%%

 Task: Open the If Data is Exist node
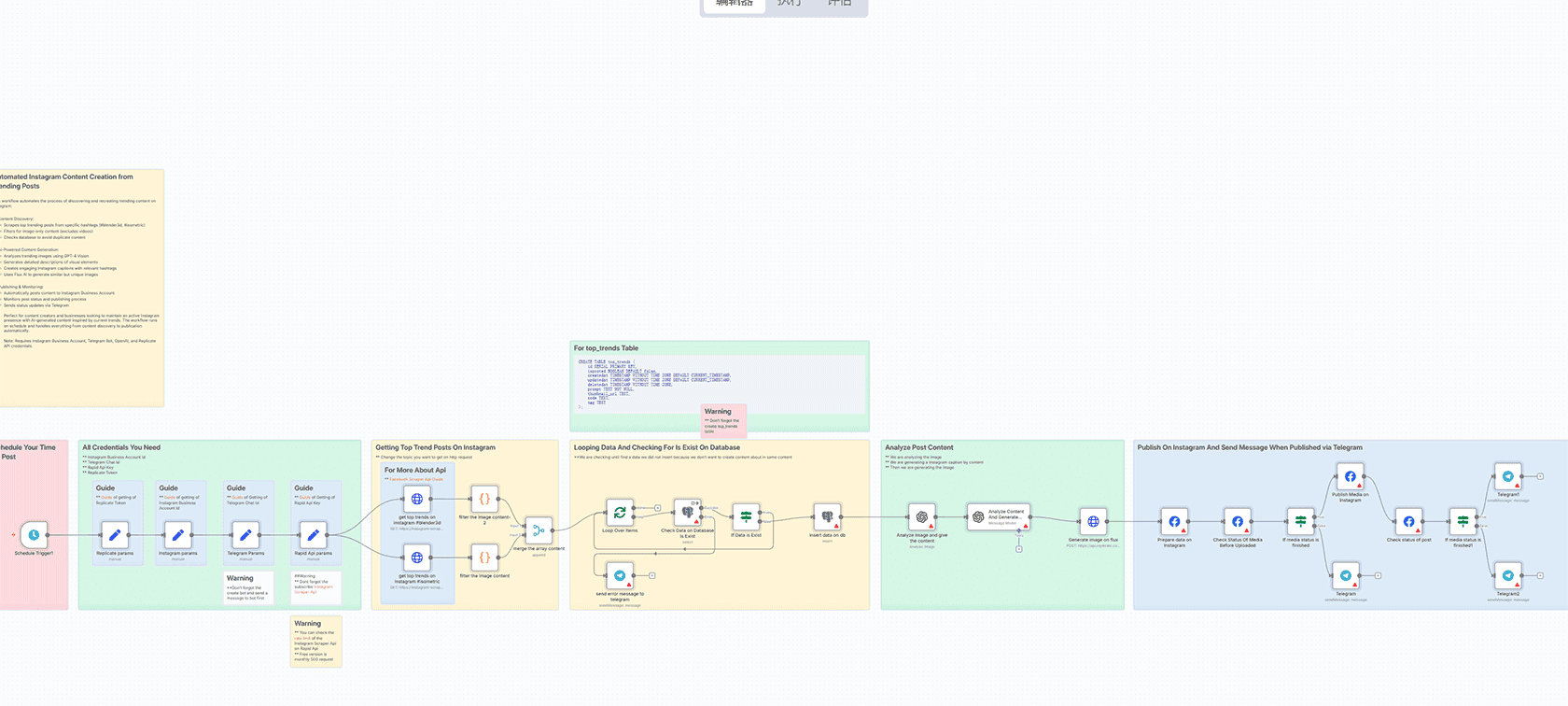pyautogui.click(x=746, y=516)
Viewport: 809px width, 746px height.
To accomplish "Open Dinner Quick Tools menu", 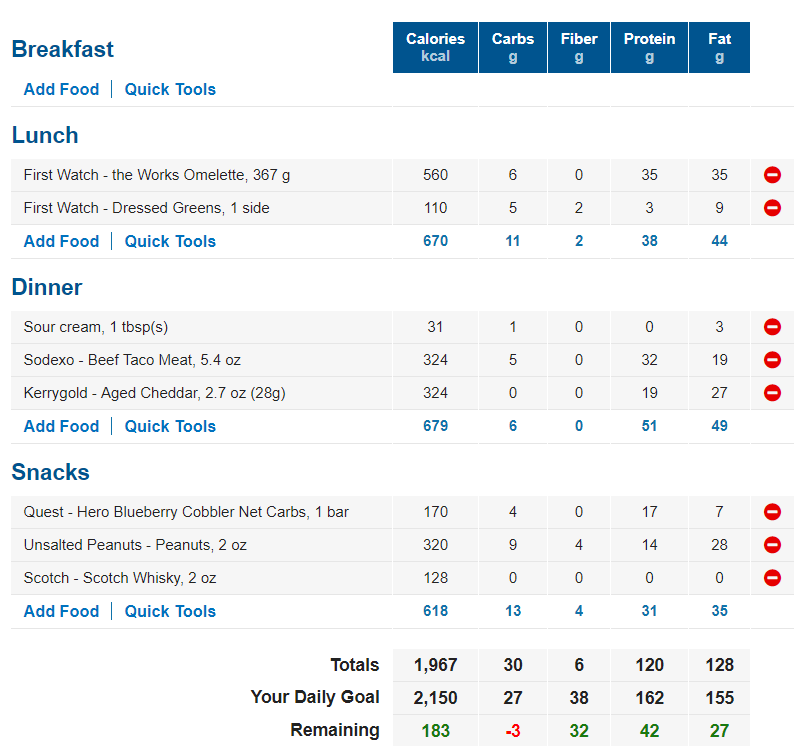I will pyautogui.click(x=170, y=426).
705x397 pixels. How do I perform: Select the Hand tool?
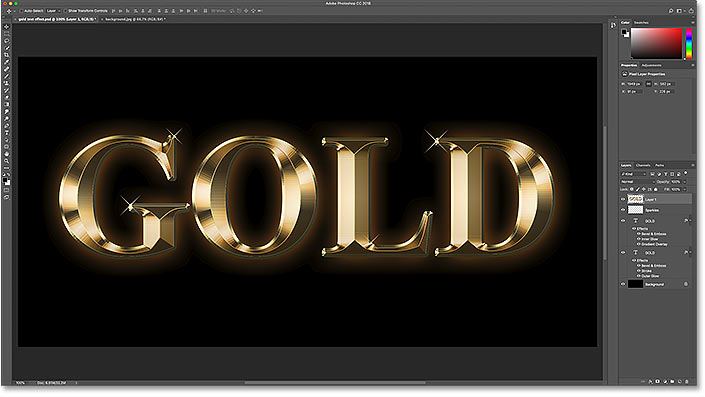6,154
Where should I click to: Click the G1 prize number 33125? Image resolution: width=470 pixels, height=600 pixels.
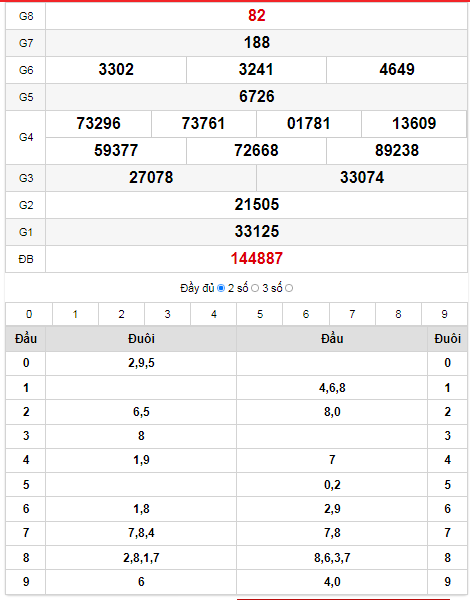point(257,232)

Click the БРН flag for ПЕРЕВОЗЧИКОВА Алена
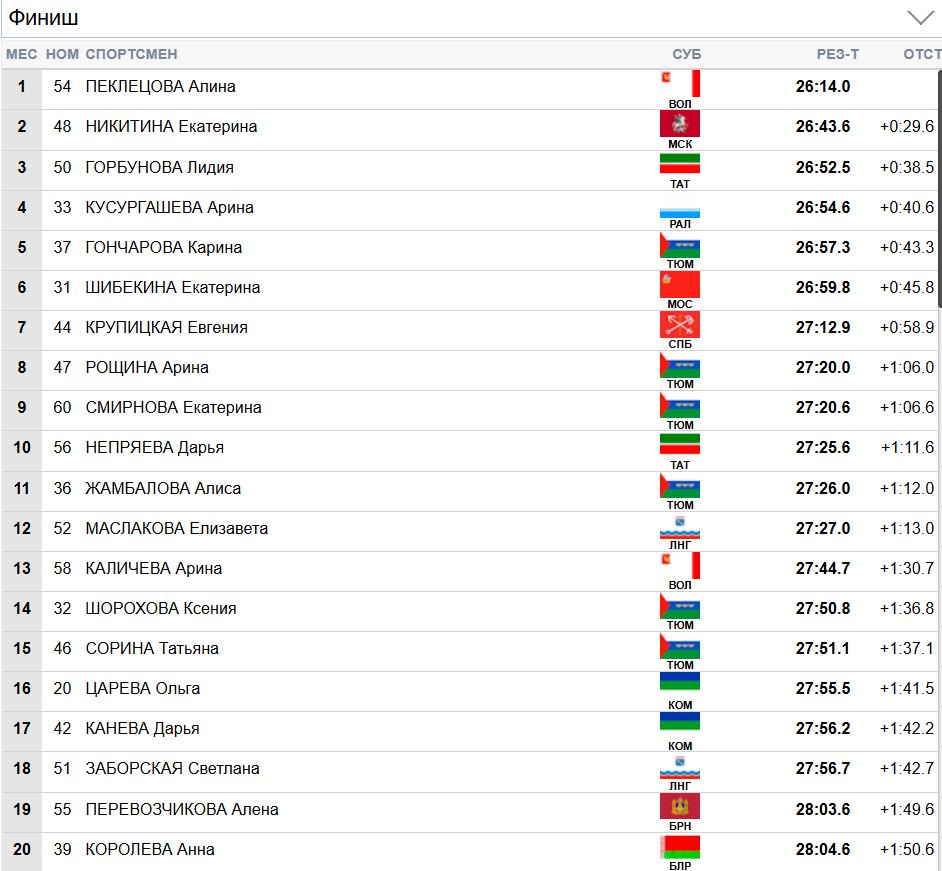pos(680,806)
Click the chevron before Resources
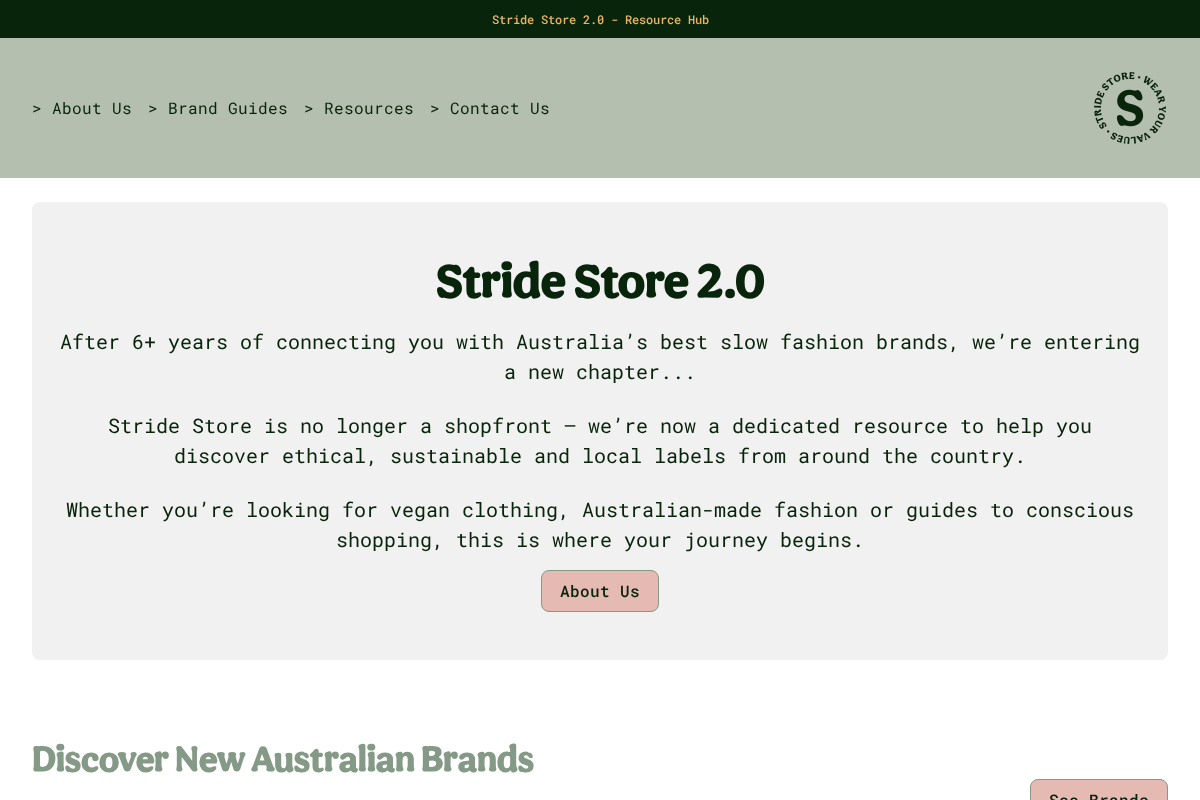Screen dimensions: 1200x800 (308, 108)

%%

■ DESCRIPTION OF THE TASK ■
Each line from the one with "Where should I" through the end of the entries should be reproduced exactly. Leave out the pictures.

■ COMPLETED TASK ■
Where should I click to: Click the G1 prize number 33125? Image resolution: width=470 pixels, height=600 pixels.
point(257,232)

Click the БРН flag for ПЕРЕВОЗЧИКОВА Алена
pos(680,806)
Click the chevron before Resources
Screen dimensions: 1200x800 (308, 108)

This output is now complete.